[Exercise set]
**1)** Please copy the passage from the GTO gas mileage thread between "Redrocket is 100%correct." and "(May 14, 2005)", inclusive, keeping every word and character unchanged.
**2)** Resume the GTO gas mileage thread from the point where it stops, continuing with what comes next.
--- begin Passage to read ---
The MPG I posted is the BEST I have gotten. I don't go on long trips all the time. If I had to give an average for all my driving, I'd have to say its about 19-21 mpg. When I go on long trips that is when my mpg increases, but that is non stop. Others have reported getting in 25-28 mph as well. By no means is this all the time I am getting 28 mpg. 

As I stated previous, our engines are not all created equal. Some are getting better performance than others, including oil usage.


----------



## MJGTOWISH (Jun 15, 2006)

GTO judge said:


> The MPG I posted is the BEST I have gotten. I don't go on long trips all the time. If I had to give an average for all my driving, I'd have to say its about 19-21 mpg. When I go on long trips that is when my mpg increases, but that is non stop. Others have reported getting in 25-28 mph as well. By no means is this all the time I am getting 28 mpg.
> 
> As I stated previous, our engines are not all created equal. Some are getting better performance than others, including oil usage.



Ok I am getting sick of these post,You need to the follwing. Get a Tuneup check you spark plugs. Have youre ecu checked out to be sure the goat is not running rich. check you airfliter I had a friend who has an grand piix 75,000 miles chaned filter once changed it got 3 more mpg. And check your cooliant levels espicaly if you live somewhere hot, And youre oil!!


----------



## PEARL JAM (Sep 6, 2005)

redrocketgto said:


> Fuel is different from one brand to another,check toptiergas.com.I use only Shell in all 3 of my cars.


Redrocket is 100%correct. In fact, GM has a technical service bulliton for all their vehicles to use toptiergas recamended fuels only.:cool


----------



## GTO JUDGE (May 14, 2005)

MJGTOWISH said:


> Ok I am getting sick of these post,You need to the follwing. Get a Tuneup check you spark plugs. Have youre ecu checked out to be sure the goat is not running rich. check you airfliter I had a friend who has an grand piix 75,000 miles chaned filter once changed it got 3 more mpg. And check your cooliant levels espicaly if you live somewhere hot, And youre oil!!
--- end Passage to read ---
--- begin Given information ---
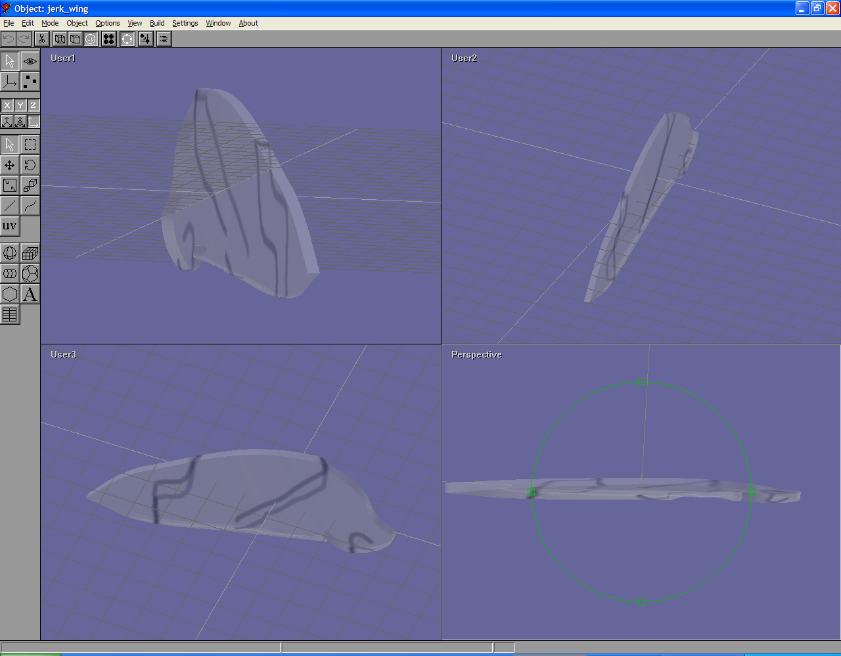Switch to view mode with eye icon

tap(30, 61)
--- end Given information ---
--- begin Given information ---
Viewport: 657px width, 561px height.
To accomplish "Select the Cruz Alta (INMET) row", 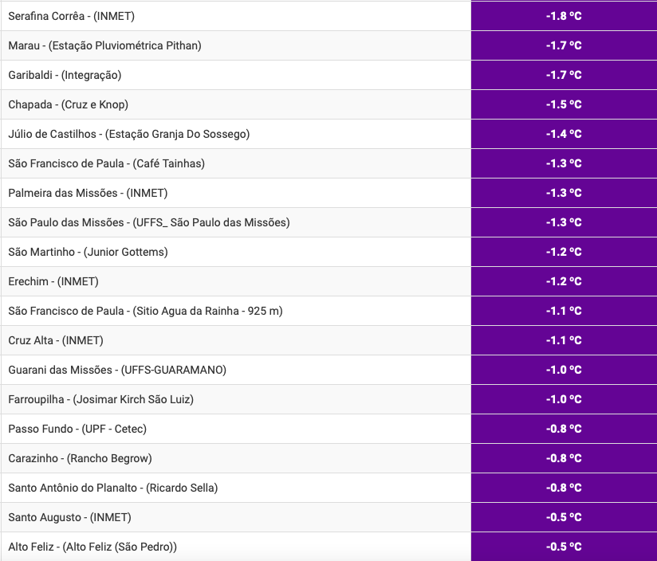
--- end Given information ---
[Responses for each task]
**1)**
Redrocket is 100%correct. In fact, GM has a technical service bulliton for all their vehicles to use toptiergas recamended fuels only.:cool


----------



## GTO JUDGE (May 14, 2005)

**2)**
*If you're getting sick of the posts, you have a simple decision to make. Don't read em'.*


----------



## enjracing (Jun 7, 2006)

gto judge is spot on. get over yourself. this wasn't one of my MPG questions that annoys some of you. it was a gas question. if you don't like these kinds of topics, don't read them.


----------



## TexasAggie (Mar 2, 2005)

enjracing said:


> gto judge is spot on. get over yourself. this wasn't one of my MPG questions that annoys some of you. it was a gas question. if you don't like these kinds of topics, don't read them.


:agree 

We're here to help one another as we all have something in common, a GTO. There aren't limitations to what someone should or should not know.:cheers


----------



## Mickey21 (Jun 18, 2006)

:willy::willy::willy:


----------



## MARS (Jan 17, 2005)

I think it does matter what brand of gas you use. I recently purchased a programmer ( which by the way woke up the car ) from superchips. As soon as I did install, I notice the differenced but also a lot of pinging under hard acceleration. I called them right away with the problem and they told me to use better gas, like from chevron. Sure enough this fixed the problem. So I think the brand of gas does matter, but this is just my 2 cents worth.


----------



## enjracing (Jun 7, 2006)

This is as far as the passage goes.